---- MATERIAL PROVIDED

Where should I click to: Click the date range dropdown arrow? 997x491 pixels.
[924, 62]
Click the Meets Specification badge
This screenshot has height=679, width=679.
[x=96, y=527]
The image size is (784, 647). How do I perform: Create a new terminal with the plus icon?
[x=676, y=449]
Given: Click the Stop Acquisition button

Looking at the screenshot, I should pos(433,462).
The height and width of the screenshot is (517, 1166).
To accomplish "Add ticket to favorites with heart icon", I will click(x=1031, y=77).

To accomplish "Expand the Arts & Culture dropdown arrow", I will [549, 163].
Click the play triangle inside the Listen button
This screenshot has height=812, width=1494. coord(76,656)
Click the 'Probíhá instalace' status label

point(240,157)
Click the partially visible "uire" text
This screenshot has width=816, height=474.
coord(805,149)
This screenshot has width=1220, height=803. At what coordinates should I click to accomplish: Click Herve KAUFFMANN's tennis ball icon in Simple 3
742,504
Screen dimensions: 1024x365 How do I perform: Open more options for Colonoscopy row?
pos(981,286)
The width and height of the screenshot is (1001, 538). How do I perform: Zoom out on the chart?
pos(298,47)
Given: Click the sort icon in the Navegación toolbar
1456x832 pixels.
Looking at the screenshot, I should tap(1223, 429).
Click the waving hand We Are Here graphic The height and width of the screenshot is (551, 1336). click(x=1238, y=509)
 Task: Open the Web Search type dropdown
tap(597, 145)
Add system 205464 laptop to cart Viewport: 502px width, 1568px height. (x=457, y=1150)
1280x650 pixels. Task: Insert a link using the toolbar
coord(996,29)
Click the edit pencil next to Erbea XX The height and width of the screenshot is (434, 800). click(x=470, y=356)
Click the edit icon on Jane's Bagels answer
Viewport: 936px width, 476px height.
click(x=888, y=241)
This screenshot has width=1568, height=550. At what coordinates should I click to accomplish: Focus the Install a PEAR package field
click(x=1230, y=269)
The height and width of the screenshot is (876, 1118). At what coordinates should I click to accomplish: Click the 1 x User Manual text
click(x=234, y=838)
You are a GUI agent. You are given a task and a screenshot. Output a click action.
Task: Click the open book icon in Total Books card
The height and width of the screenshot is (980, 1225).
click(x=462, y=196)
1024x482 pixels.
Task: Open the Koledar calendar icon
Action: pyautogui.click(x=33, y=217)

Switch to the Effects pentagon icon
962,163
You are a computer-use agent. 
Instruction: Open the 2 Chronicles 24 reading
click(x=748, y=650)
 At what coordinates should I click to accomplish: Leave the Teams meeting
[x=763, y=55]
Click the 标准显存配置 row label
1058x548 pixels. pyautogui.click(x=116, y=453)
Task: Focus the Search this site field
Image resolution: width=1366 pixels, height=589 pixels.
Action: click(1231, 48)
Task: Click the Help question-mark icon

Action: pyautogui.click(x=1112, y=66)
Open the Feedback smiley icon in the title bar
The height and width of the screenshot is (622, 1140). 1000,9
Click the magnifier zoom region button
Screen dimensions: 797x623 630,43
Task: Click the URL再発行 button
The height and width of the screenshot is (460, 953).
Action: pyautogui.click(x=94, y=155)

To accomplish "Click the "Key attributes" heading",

--------

WHAT TO PRODUCE: A copy of each line in the data above that holds the string "agent" is needed.

THE ANSWER:
You are a GUI agent. You are given a task and a screenshot. Output a click action.
You are a computer-use agent. 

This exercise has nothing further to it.